COMPORTAMENTO
06/11/2019 02:00 -03

Como uma boa noite de sono diminui nossa ansiedade

"O sono profundo parece ser um ansiolítico natural."

“Nada como uma boa noite de sono.”

A frase acima pode ser a resposta para diversos problemas na nossa vida, e não é que uma noite bem dormida seja capaz de resolver todas as nossas angústias. Mas acontece que o contrário tem um efeito poderoso em nosso bem-estar.

Pesquisadores da Universidade de Berkeley descobriram que uma noite sem dormir pode provocar um aumento de até 30% em nossos níveis de ansiedade.

As análises foram publicadas na última segunda-feira (4) na revista Nature Human Behavior e fornecem explicações sobre as atividades neurais, o sono e ansiedade.

De acordo com o estudo realizado pelos cientistas, o tipo de sono mais adequado para acalmar e redefinir o nosso cérebro ansioso é o profundo, também conhecido como sono de ondas lentas de movimento ocular não rápido (NREM).

Phoenixns via Getty Images

Ele é caracterizado por um estado no qual as oscilações neurais se tornam altamente sincronizadas com a nossa frequência cardíaca e provoca a queda da pressão arterial.

“Conseguimos identificar uma nova função do sono profundo, que é diminuir a ansiedade literalmente da noite para o dia, pois reorganiza as conexões no cérebro”, explicou um dos autores estudo, Matthew Walker, professor de neurociência e psicologia da universidade de Berkeley.

“O sono profundo parece ser um ansiolítico natural”, afirmou. 

Para elaborar as conclusões, os pesquisadores analisaram o cérebro de 18 jovens adultos americanos. Após uma noite sem dormir, as imagens cerebrais mostraram um desligamento do córtex pré-frontal medial, o que normalmente ajuda a manter nossa ansiedade sob controle, enquanto outras partes do cérebro, que cuidam das nossas emoções mais profundas, estavam hiperativa.

Após as primeiras análises, os cientistas replicaram os experimentos com outros 30 adultos. E os resultados comprovaram que o sono profundo e de qualidade reduzia as taxas de ansiedade no indivíduo.

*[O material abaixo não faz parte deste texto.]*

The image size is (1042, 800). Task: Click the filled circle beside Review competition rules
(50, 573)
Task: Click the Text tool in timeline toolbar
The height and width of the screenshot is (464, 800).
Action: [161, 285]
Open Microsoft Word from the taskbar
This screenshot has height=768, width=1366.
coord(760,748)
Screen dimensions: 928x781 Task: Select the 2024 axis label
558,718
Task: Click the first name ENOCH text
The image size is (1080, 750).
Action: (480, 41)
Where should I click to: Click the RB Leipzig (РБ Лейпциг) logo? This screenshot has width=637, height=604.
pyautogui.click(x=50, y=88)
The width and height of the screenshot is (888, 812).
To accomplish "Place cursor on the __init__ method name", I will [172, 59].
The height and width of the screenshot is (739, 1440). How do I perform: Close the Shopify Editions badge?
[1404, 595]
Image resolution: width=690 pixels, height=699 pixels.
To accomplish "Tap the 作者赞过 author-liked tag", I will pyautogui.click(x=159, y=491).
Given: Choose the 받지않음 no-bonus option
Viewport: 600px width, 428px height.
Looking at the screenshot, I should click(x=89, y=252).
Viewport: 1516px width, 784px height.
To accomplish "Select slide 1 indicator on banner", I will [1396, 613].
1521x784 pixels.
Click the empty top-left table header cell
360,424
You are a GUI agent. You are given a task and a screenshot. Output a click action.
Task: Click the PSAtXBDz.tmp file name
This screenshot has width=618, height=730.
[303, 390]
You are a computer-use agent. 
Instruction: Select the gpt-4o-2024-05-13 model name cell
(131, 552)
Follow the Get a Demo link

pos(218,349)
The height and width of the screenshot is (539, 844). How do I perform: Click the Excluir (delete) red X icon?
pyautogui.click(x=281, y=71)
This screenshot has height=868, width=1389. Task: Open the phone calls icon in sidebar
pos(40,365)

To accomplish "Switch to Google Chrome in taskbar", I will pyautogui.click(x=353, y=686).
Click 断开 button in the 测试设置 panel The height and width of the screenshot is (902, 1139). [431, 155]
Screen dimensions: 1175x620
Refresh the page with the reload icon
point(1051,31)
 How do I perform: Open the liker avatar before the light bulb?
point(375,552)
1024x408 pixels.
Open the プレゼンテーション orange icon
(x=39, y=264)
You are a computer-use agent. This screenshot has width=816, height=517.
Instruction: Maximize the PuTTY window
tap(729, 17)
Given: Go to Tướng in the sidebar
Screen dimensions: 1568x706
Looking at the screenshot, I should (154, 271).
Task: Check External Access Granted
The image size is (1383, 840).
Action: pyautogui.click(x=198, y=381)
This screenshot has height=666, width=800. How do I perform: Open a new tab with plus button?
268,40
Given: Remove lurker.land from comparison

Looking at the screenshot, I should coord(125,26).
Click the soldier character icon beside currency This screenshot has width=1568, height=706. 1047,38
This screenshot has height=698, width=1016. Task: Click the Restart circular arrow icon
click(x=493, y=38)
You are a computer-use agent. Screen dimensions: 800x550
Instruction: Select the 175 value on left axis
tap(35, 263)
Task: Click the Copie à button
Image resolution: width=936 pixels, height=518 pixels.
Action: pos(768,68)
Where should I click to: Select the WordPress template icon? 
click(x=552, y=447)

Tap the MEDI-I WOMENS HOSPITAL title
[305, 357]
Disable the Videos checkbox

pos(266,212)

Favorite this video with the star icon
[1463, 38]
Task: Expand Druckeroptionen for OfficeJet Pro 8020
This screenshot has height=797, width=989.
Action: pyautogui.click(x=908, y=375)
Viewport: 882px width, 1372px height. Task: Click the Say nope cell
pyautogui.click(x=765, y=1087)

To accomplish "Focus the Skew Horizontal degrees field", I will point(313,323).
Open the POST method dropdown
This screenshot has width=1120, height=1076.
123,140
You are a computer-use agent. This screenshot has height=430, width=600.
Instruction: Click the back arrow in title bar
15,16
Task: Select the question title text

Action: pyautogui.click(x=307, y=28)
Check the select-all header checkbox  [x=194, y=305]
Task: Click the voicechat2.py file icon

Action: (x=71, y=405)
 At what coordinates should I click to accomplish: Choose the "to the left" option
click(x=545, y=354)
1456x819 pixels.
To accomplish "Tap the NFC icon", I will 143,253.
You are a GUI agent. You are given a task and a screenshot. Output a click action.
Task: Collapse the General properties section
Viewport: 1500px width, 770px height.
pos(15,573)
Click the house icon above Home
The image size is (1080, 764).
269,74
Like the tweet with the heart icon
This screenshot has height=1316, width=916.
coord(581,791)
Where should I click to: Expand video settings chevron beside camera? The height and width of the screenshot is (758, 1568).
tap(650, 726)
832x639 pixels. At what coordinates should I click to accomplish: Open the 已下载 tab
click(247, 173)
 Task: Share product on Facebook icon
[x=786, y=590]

De acordo com Eti Ben Simon, co-autor da pesquisa, as descobertas sugerem que a diminuição do sono na maioria dos grandes centros urbanos e a acentuada escalada nos transtornos de ansiedade que a gente observa também nesses mesmos lugares talvez não sejam apenas coincidências.

“A melhor ponte entre desespero e esperança é uma boa noite de sono”, explica.